# Given instruction a
Decide whether each statement agrees with the passage on auroras below. Answer yes or no for each, and quote the deciding words of the passage.
(i) Galileo showed that sunspots have intense magnetic fields.
(ii) The number of sunspots varies over an 11-year cycle.
(iii) Anders Celsius found that auroras generate magnetic fields a compass can detect.

# Text passage
________________________
A sunspot emitting a flare on the surface of the sun. (NASA/GSFC/Solar Dynamics Observatory)
Martin Connors, Athabasca University
January 13, 2024
Bright auroras, with dancing lights in the sky, characterize the clear winter nights of northern Canada. Longer nights during the fall and winter also favour seeing more auroras, but the show is best outside of light-polluted cities. Impressive auroral events allowed bright auroras to be seen as far south as the United States recently.
Auroras are produced through the sun’s interaction with the Earth’s magnetic field. The number of auroras is increasing as the sun’s activity becomes stronger, approaching a solar maximum.
Perhaps surprisingly, the same space disturbances that cause auroras can affect our technologies.
In 1859, a geomagnetic storm — the largest in recorded history — disrupted technological systems, such as they were at the time, on Earth. Referred to as the “Carrington Event” after Richard Carrington, the amateur astronomer who made the connection between a bright solar flare and subsequent auroral and magnetic effects.
That Sun-Earth link was slow to be accepted, but we now know that the Sun can trigger disturbances in near-Earth space, although it seems that events as large as that of 1859 are rare.
Night visions
Space is filled with thin hot gas called plasma that carries magnetic fields. The Earth, in the sun’s outer atmosphere, is surrounded by hot magnetic plasma which rushes past us at speeds of several hundred kilometres per second in a flow called the solar wind.
The sun is so massive that loss of the solar wind has a negligible effect on it, but Earth by comparison is a mere speck, three parts in a million as massive. Earth has a magnetic field, which protects us from the solar onslaught, but is pushed back by it as well.
Under certain conditions, energy can flow into the near-Earth region from the solar wind, largely building up on the opposite side from the sun in a comet-like “magnetotail.”
This can become unstable if too much energy builds up, blasting particles into the nightside atmosphere to light up auroras. This explains why auroras are seen at night: not only is it dark, but the sun’s energy takes an indirect route by first being stored in the magnetotail.
The dancing auroras can also generate magnetic fields, which are strong enough to be detected by a compass, as discovered nearly 300 years ago by Swedish astronomer Anders Celsius.
If the magnetic fields change rapidly, they can affect large regions of the Earth, building up to cause problems for power networks. This notably happened in North America in 1989, on the “day the sun brought darkness.”
Solar cycles
Italian astronomer Galileo studied sunspots in a systematic way in the early 1600s. About 300 years later, American astronomer George Hale showed that sunspots had intense magnetic fields, several thousand times stronger than Earth’s.
In the 400 years since Galileo’s observations, we have found that the number of sunspots varies dramatically over an 11-year long cycle. But it is only recently, in the Space Age, that we can relate its effects on Earth.
Energy storage
Magnetic fields store energy, and sometimes, as in Earth’s magnetotail or near sunspots, this energy can be changed to other forms. In the strong fields of sunspots, it can be released as X-rays in rapid, unpredictable flares.
________________________
# Entries locating words and elements
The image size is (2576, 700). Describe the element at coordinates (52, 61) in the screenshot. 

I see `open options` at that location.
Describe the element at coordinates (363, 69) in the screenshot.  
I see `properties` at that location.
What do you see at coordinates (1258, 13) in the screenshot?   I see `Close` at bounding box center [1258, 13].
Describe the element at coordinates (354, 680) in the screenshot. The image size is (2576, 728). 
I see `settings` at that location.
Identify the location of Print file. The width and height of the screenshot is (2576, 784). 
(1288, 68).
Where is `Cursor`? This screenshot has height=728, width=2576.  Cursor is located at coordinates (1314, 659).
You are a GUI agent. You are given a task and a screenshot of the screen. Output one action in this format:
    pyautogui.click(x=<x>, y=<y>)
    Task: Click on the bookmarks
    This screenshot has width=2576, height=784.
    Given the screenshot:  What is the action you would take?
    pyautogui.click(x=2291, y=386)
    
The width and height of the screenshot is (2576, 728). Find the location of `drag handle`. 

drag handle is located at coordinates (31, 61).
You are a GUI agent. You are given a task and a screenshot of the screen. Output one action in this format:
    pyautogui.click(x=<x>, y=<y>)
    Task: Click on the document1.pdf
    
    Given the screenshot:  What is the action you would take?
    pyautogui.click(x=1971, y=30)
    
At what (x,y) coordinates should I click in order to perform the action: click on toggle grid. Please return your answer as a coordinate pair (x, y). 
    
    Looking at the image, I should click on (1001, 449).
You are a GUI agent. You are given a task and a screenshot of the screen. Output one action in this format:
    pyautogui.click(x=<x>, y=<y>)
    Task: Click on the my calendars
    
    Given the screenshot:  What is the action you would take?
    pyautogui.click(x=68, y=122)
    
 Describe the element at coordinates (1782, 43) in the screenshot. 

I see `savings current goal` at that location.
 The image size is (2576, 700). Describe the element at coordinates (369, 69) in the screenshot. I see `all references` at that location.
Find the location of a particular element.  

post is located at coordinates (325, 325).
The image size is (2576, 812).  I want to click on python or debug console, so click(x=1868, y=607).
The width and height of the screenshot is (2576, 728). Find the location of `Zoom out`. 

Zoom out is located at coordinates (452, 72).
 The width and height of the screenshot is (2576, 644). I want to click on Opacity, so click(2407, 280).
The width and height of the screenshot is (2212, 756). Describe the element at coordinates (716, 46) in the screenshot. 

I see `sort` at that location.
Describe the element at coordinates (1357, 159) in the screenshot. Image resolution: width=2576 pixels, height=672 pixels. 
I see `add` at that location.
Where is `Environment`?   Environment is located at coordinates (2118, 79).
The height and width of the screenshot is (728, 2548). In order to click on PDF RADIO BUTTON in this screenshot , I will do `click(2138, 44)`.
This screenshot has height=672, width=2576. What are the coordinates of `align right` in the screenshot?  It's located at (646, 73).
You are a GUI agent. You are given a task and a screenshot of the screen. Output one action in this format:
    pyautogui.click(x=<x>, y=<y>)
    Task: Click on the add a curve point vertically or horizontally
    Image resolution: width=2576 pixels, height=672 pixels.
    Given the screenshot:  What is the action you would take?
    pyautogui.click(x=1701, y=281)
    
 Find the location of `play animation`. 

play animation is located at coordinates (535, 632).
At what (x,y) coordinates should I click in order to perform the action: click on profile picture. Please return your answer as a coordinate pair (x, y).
________________________
# Given instruction b
Quote the entries word for word, from their first line through the line containing "pyautogui.click(x=1971, y=30)". Include both of those lines.

# Complete output a
(i) No: "American astronomer George Hale showed that sunspots had intense magnetic fields"
(ii) Yes: "the number of sunspots varies dramatically over an 11-year long cycle"
(iii) Yes: "The dancing auroras can also generate magnetic fields, which are strong enough to be detected by a compass, as discovered nearly 300 years ago by Swedish astronomer Anders Celsius"

# Complete output b
The image size is (2576, 700). Describe the element at coordinates (52, 61) in the screenshot. 

I see `open options` at that location.
Describe the element at coordinates (363, 69) in the screenshot.  
I see `properties` at that location.
What do you see at coordinates (1258, 13) in the screenshot?   I see `Close` at bounding box center [1258, 13].
Describe the element at coordinates (354, 680) in the screenshot. The image size is (2576, 728). 
I see `settings` at that location.
Identify the location of Print file. The width and height of the screenshot is (2576, 784). 
(1288, 68).
Where is `Cursor`? This screenshot has height=728, width=2576.  Cursor is located at coordinates (1314, 659).
You are a GUI agent. You are given a task and a screenshot of the screen. Output one action in this format:
    pyautogui.click(x=<x>, y=<y>)
    Task: Click on the bookmarks
    This screenshot has width=2576, height=784.
    Given the screenshot:  What is the action you would take?
    pyautogui.click(x=2291, y=386)
    
The width and height of the screenshot is (2576, 728). Find the location of `drag handle`. 

drag handle is located at coordinates (31, 61).
You are a GUI agent. You are given a task and a screenshot of the screen. Output one action in this format:
    pyautogui.click(x=<x>, y=<y>)
    Task: Click on the document1.pdf
    
    Given the screenshot:  What is the action you would take?
    pyautogui.click(x=1971, y=30)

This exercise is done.